The magazine’s mention of the Teen MOPS group gave her that push, and after talking with her pastor, she and two friends -- Angela Robbins and Vicky Colbert -- began their own Teen MOPS group a few years ago.
The group now has regular monthly meetings open to any woman aged 22 or younger who has children. They also have seven young women they mentor one-on-one, with a waiting list of young mothers who would like to be mentored.
Rottier said she and the other mentors quickly realized the group was going to be more than just a social activity.
“They came to us with real life issues, like, my boyfriend is beating me or my Mom is kicking me out,” she said. “We decided to mentor a smaller number of girls so we could really focus on them. We want to show them a healthy love, one that doesn’t hurt them or require anything in return.”
Although several area churches have MOPS -- Mothers Of Preschoolers -- groups, Rottier said the Teen MOPS group hosted by First Christian Reformed Church of Crown Point is the only one in the area designed for teen mothers.
And while most MOPS groups focus on making friends and giving women two hours of “mommy time,” this Teen MOPS group aims to not only provide friendships, but also help the young women move forward with their lives.
The mentors help their young mothers make short and long-term goals, and help them focus on finance and budgets.

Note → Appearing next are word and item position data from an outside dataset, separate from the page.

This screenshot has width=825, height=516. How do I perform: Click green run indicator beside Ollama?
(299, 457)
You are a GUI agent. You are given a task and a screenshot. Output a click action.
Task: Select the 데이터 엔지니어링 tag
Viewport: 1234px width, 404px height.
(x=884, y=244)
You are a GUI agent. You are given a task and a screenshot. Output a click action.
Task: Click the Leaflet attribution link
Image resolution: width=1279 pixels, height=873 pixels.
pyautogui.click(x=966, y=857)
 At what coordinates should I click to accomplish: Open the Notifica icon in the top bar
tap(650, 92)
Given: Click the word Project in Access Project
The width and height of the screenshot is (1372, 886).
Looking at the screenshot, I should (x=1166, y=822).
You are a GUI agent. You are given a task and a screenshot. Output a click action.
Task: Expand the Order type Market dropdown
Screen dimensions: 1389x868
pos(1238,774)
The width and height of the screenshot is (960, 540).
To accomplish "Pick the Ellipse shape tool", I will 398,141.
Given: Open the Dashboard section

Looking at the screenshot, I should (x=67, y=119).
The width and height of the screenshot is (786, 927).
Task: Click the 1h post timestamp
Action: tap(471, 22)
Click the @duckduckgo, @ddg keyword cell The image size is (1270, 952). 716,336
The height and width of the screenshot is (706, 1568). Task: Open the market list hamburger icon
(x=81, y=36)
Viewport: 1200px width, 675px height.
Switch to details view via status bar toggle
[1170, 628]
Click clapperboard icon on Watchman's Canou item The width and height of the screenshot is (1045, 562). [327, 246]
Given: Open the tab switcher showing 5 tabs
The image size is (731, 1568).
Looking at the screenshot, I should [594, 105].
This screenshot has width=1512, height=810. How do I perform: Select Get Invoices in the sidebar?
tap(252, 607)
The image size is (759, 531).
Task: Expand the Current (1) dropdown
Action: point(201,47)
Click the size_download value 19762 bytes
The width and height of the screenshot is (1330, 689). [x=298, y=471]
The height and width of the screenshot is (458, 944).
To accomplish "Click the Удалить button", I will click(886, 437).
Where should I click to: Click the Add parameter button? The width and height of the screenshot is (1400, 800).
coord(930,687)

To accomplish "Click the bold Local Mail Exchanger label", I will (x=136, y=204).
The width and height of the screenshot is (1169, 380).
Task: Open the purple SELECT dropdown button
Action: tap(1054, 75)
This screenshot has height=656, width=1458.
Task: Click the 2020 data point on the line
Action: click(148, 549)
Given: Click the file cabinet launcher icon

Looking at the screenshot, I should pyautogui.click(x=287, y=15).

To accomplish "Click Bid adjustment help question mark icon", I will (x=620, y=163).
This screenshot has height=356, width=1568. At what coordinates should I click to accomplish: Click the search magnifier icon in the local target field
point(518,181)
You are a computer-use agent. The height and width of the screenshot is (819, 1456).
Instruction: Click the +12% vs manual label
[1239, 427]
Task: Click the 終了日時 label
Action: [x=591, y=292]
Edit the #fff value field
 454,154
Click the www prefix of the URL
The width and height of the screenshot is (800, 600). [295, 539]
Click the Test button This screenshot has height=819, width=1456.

“We talk about goals for three, six, nine and 12 months time frames, and we talk about jobs and what steps you need to do to get them,” she said. “Our goal is to get them to be independent, functioning adults in the community.”
For Julia Mauratic, the Teen MOPS group members have given her a tremendous amount of support as she raises her son, Jason, who is now 15 months old.
She got pregnant at 16, and gave birth just before she turned 17. Now 18, she credits the mentor moms with helping her learn about budgets and finance. She also enjoys the Bible discussions and the support and encouragement between the mentor moms and the teen moms.
“People bash teen moms, and are really critical,” Mauratic said. “Just because we had our kids young doesn’t mean we are bad mothers.”
Mauratic loves every minute she spends with the MOPS group.
“We’re one big family,” she said. “It’s really great.”
Rottier said getting the group up and running, as well as dealing with some of the issues the young women present, hasn’t always been easy.
“It’s not always smooth sailing, but that’s what a family is like sometimes,” she said. “We truly love these girls and want to guide them.”
The group has been a joy for Rottier, who has four children of her own.
“I’m always telling my children to be kind, and put their faith into action,” she said. “But if I keep telling them and don’t show them, I feel like a hypocrite. I really feel called to these girls and to this ministry, and to make an impact in their lives. I hope at some point, at least one person can say, ‘I saw Christ in her.’”
Rottier said she gets as much out of the group as she puts into it.
“I think God has blessed us with these girls, they are my joy,” she said. “I love them and I feel blessed and honored they have allowed us into their lives.”